>>>>
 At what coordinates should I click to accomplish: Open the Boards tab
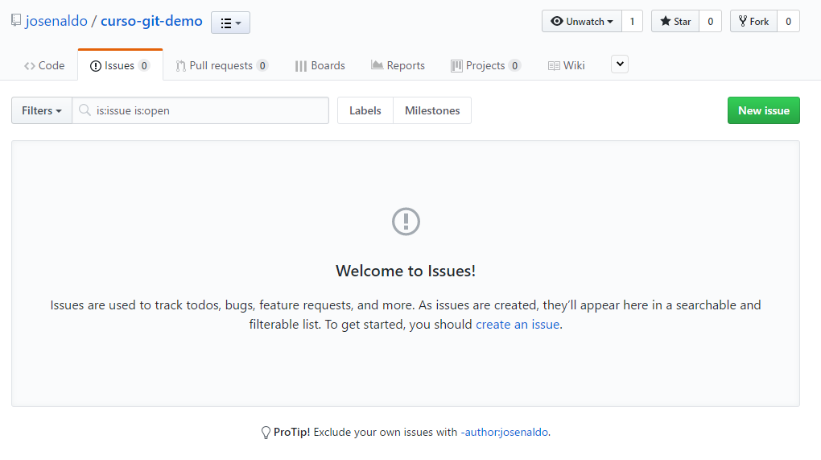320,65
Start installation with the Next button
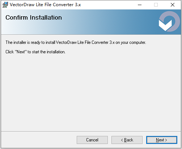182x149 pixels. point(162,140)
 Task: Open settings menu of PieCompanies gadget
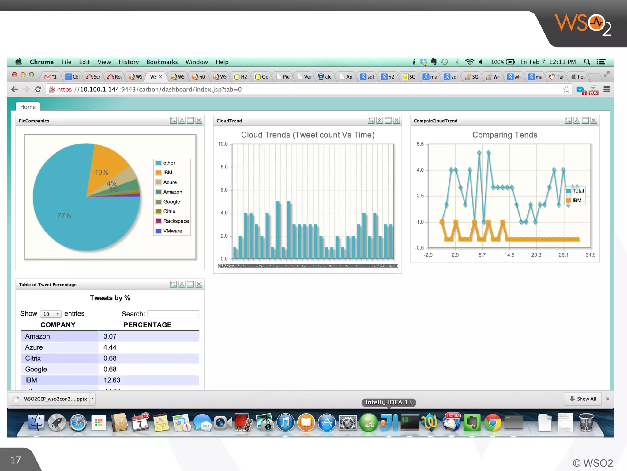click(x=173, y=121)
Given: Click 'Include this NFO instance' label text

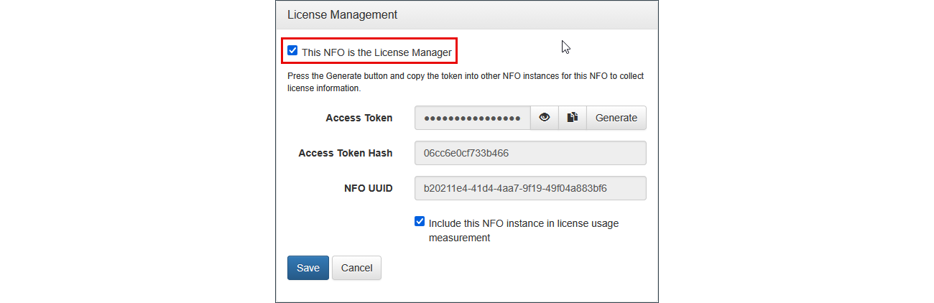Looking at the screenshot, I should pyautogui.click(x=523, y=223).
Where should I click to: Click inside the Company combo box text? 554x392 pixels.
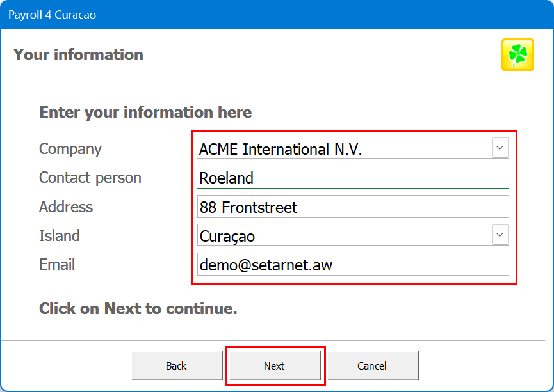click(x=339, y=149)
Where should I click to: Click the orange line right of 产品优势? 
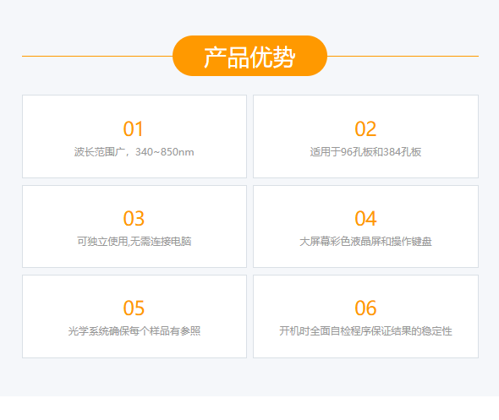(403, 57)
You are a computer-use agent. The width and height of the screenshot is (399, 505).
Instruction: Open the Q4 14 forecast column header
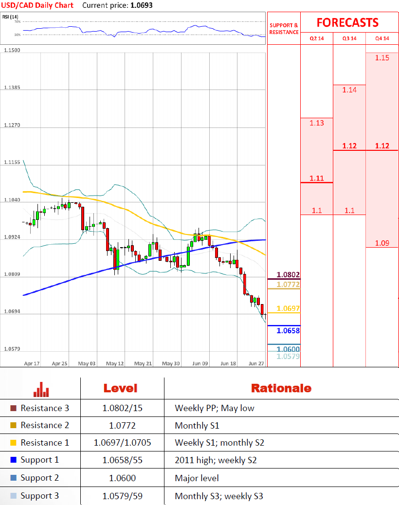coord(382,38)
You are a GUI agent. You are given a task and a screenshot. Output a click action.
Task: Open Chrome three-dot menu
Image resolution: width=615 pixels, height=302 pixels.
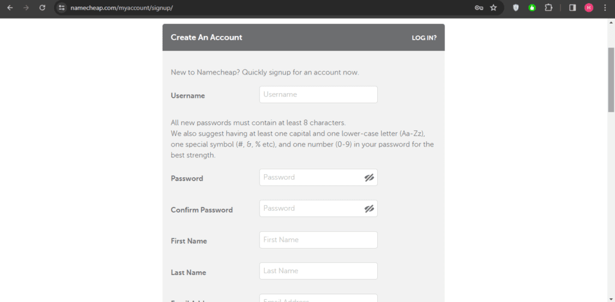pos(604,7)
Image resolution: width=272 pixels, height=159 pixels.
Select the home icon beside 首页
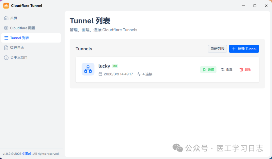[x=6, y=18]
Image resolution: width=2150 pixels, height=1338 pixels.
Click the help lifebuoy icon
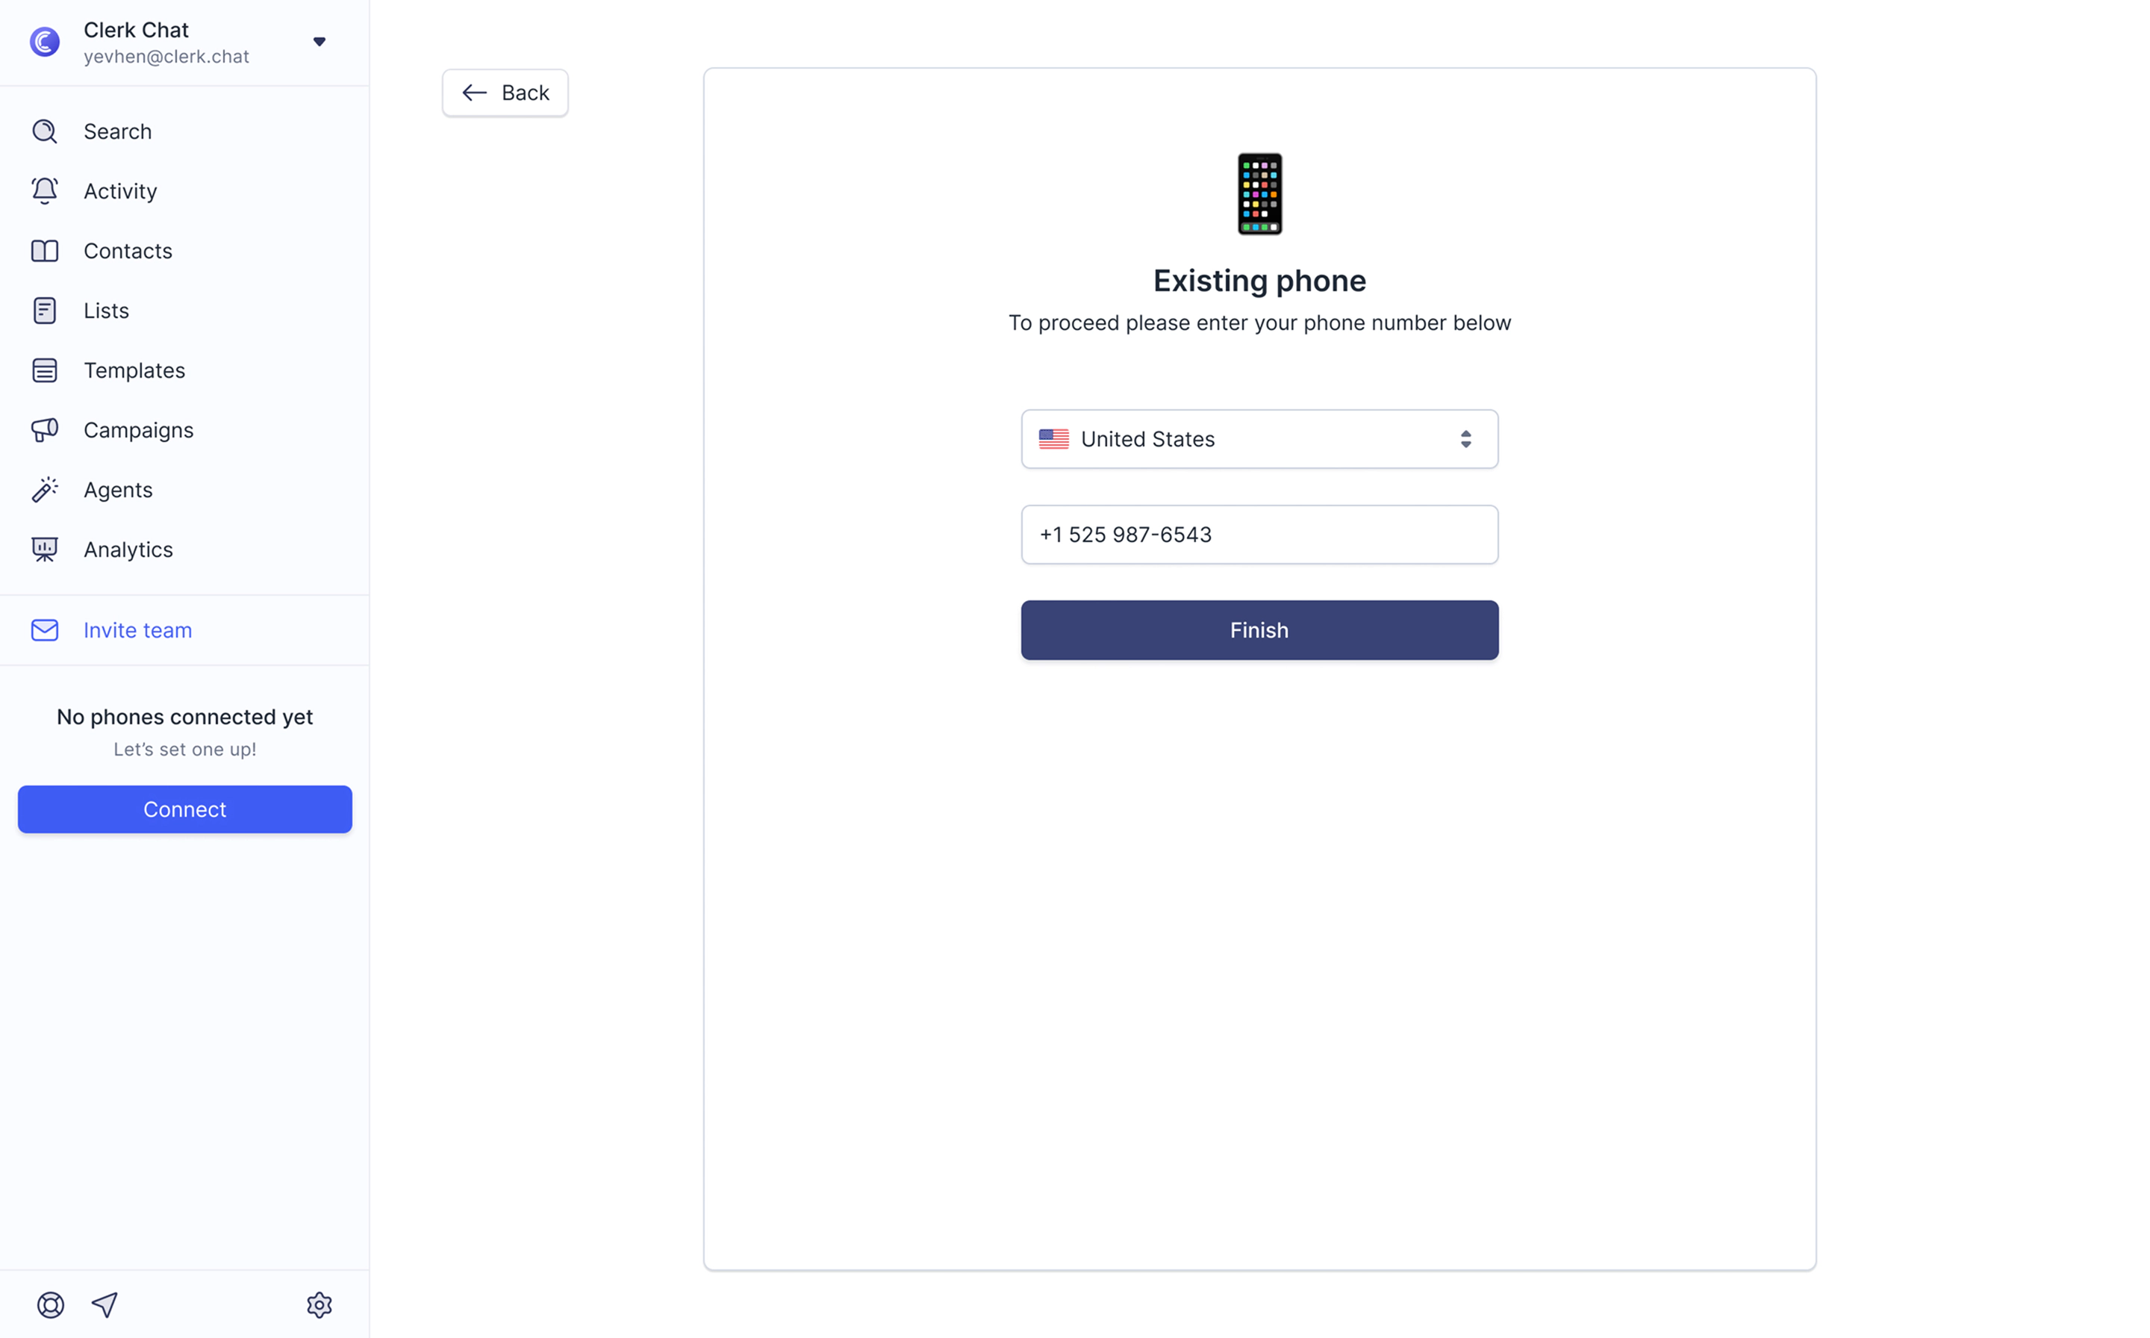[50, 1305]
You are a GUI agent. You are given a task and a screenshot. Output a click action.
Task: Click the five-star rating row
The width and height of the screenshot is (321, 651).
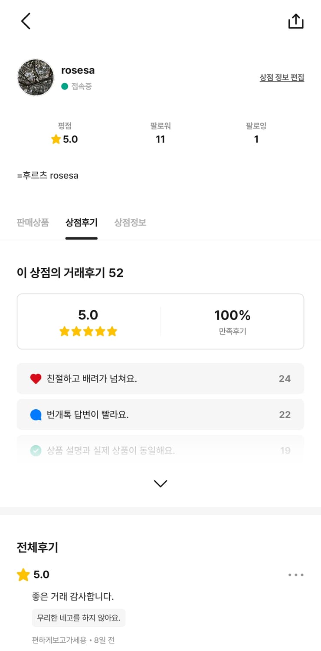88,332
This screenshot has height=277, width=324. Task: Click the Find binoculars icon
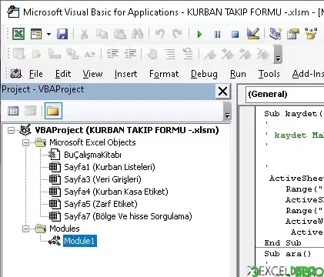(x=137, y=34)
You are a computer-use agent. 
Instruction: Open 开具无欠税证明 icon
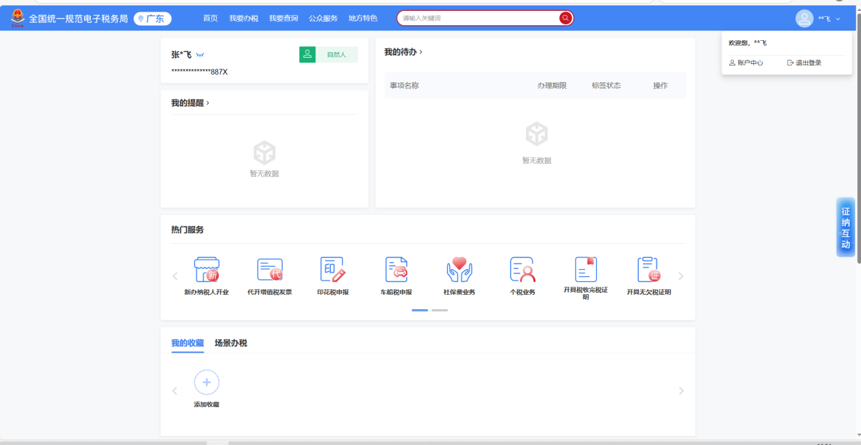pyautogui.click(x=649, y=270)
<<<<
Copy all of the lines above word for word, leaving out the pictures.

_OUTPUT BELOW_
 At what coordinates should I click to accomplish: Open the Boards tab
320,65
Start installation with the Next button
182x149 pixels. point(162,140)
 Task: Open settings menu of PieCompanies gadget
click(x=173, y=121)
Given: Click 'Include this NFO instance' label text

Looking at the screenshot, I should pyautogui.click(x=523, y=223).
Where should I click to: Click inside the Company combo box text? 554x392 pixels.
click(x=339, y=149)
Where should I click to: Click the orange line right of 产品优势? 
(403, 57)
You are a computer-use agent. The width and height of the screenshot is (399, 505).
Instruction: Open the Q4 14 forecast column header
coord(382,38)
You are a GUI agent. You are given a task and a screenshot. Output a click action.
Task: Open Chrome three-dot menu
Image resolution: width=615 pixels, height=302 pixels.
pos(604,7)
Image resolution: width=272 pixels, height=159 pixels.
Select the home icon beside 首页
[x=6, y=18]
Image resolution: width=2150 pixels, height=1338 pixels.
Click the help lifebuoy icon
[50, 1305]
You are a GUI agent. You are given a task and a screenshot. Output a click action.
Task: Click the five-star rating row
The width and height of the screenshot is (321, 651).
88,332
This screenshot has height=277, width=324. Task: Click the Find binoculars icon
(x=137, y=34)
You are a computer-use agent. 
Instruction: Open 开具无欠税证明 icon
pyautogui.click(x=649, y=270)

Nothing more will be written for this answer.